However, the principle of signal propagation in the convolutional layer and the use of error backpropagation to adjust parameters is similar to that of neural networks. So we still put it in the neural network. For implementation, forward reasoning is a common image convolution operation in graphics; what I need this time is to find the correct error backpropagation algorithm.

If you understand the chain rule, it is not difficult to derive it yourself. After deriving it myself, in order to avoid mistakes, I googled a lot of related articles. I think the better one is this one from Microsoft Research: ” The Backpropagation Principle of Convolution “. As for the simpler error backpropagation of the pooling layer, you can also refer to: Forward and Backward propagation of Max Pooling Layer in Convolutional Neural Networks .

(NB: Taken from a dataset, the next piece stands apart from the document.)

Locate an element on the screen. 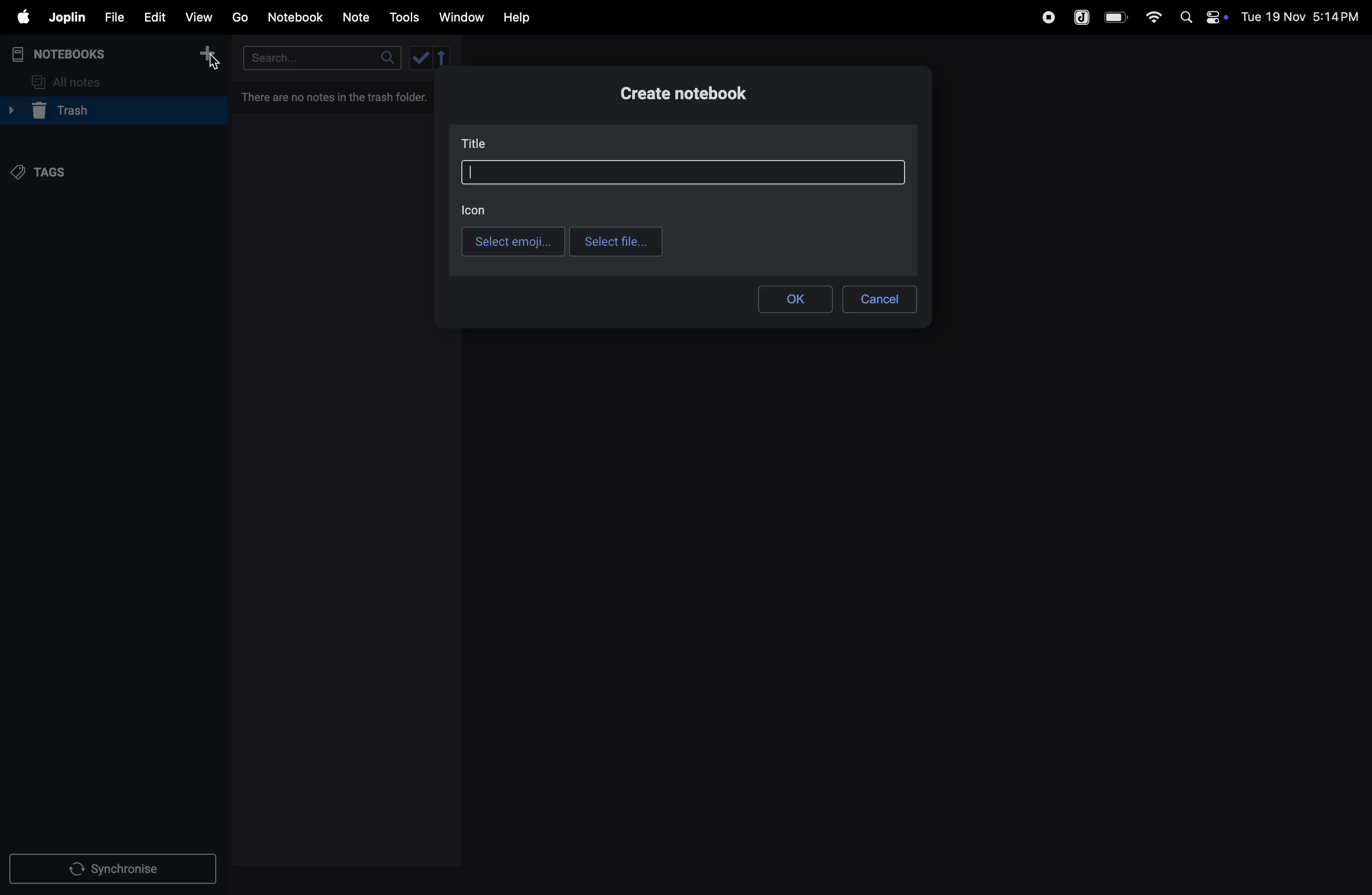 This screenshot has height=895, width=1372. title is located at coordinates (478, 144).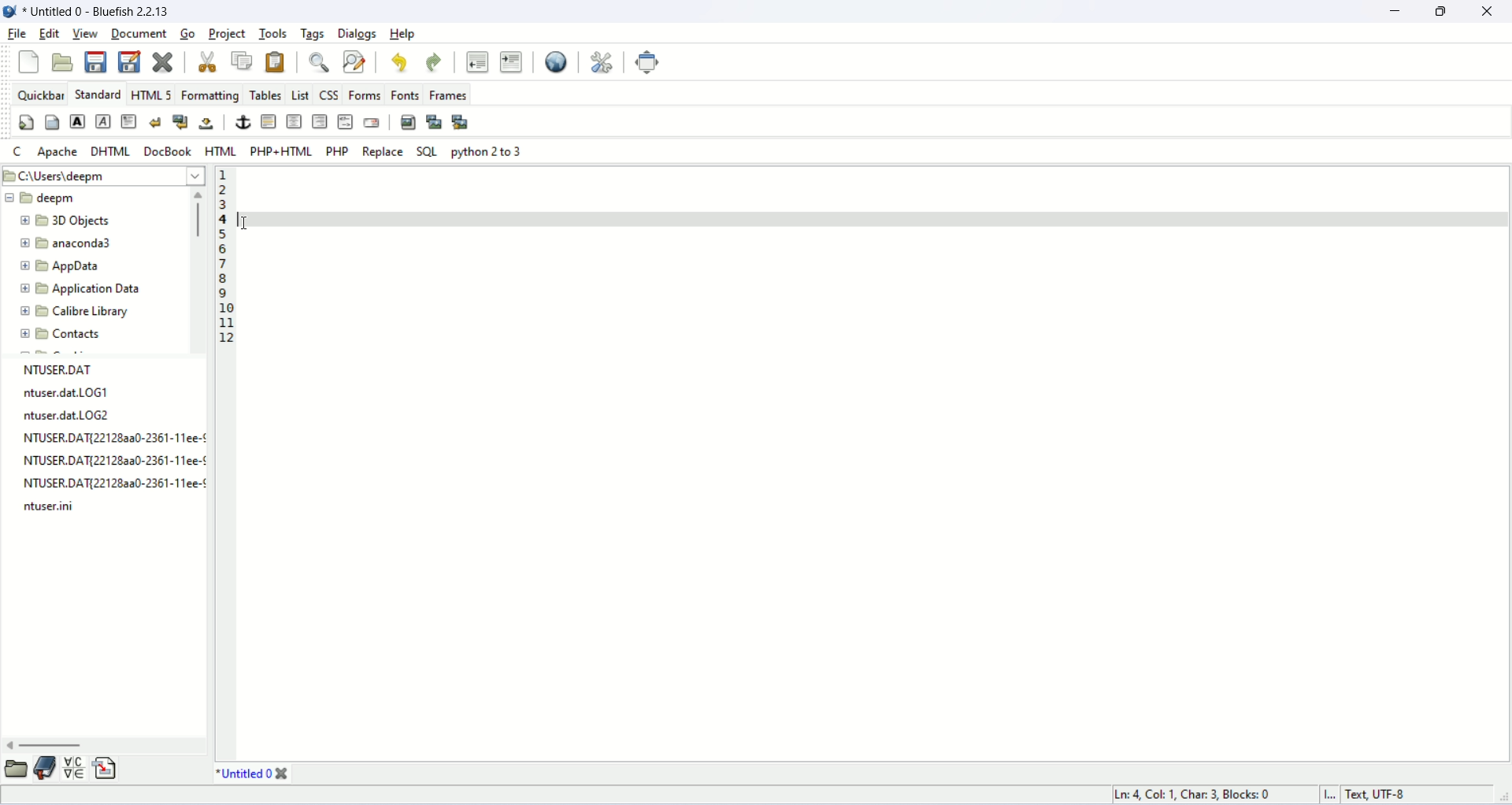 The width and height of the screenshot is (1512, 805). What do you see at coordinates (26, 64) in the screenshot?
I see `new file` at bounding box center [26, 64].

Simply put, for mnist handwritten digit recognition. We’re looking to use convolutional layers to find different features in these images. Horizontal and vertical strokes, intersections, bends, and more. Convolution has good translation invariance, as long as a certain feature is found, it does not matter where the feature appears in the image. Finally, use these features as a signal source to judge what the specific number is, which is more efficient than judging based on pixels.

But what kind of filter (convolution kernel) to use to find what image features we don’t know in advance. The job of the circular convolutional layer is to start from random numbers to find what kind of convolution kernel is more appropriate.

ps. Talk about why you want to initialize the starting point of learning from random numbers (instead of zero). I found the answer in the book these days: If the parameters we want to train are all the same at the beginning, they will be difficult to separate from each other. Because essentially the neurons in the same layer of the neural network are equivalent. In the beginning, it was not specified which neuron was responsible for which job. It is training that biases them towards different responsibilities. If the initial values ​​are the same at the beginning, it will be difficult to separate the training paths. If it is a multi-layer network, we also need to adjust the distribution parameters of random initial values ​​​​at different levels to obtain better results.

Writing a convolutional layer from scratch is easy to make mistakes. I don’t expect to get it right the first time. So I wrote a separate test code to test the error backpropagation algorithm of the convolution operation. That is to solve the problem: if I have a picture and the target pattern obtained by image convolution operation through a certain filter, how to find out what the filter is. Through this test, several small bugs in these codes were found. Without this test step, I am afraid that the newly written convolutional layer will be directly incorporated into the neural network, and there will be no way to check for errors.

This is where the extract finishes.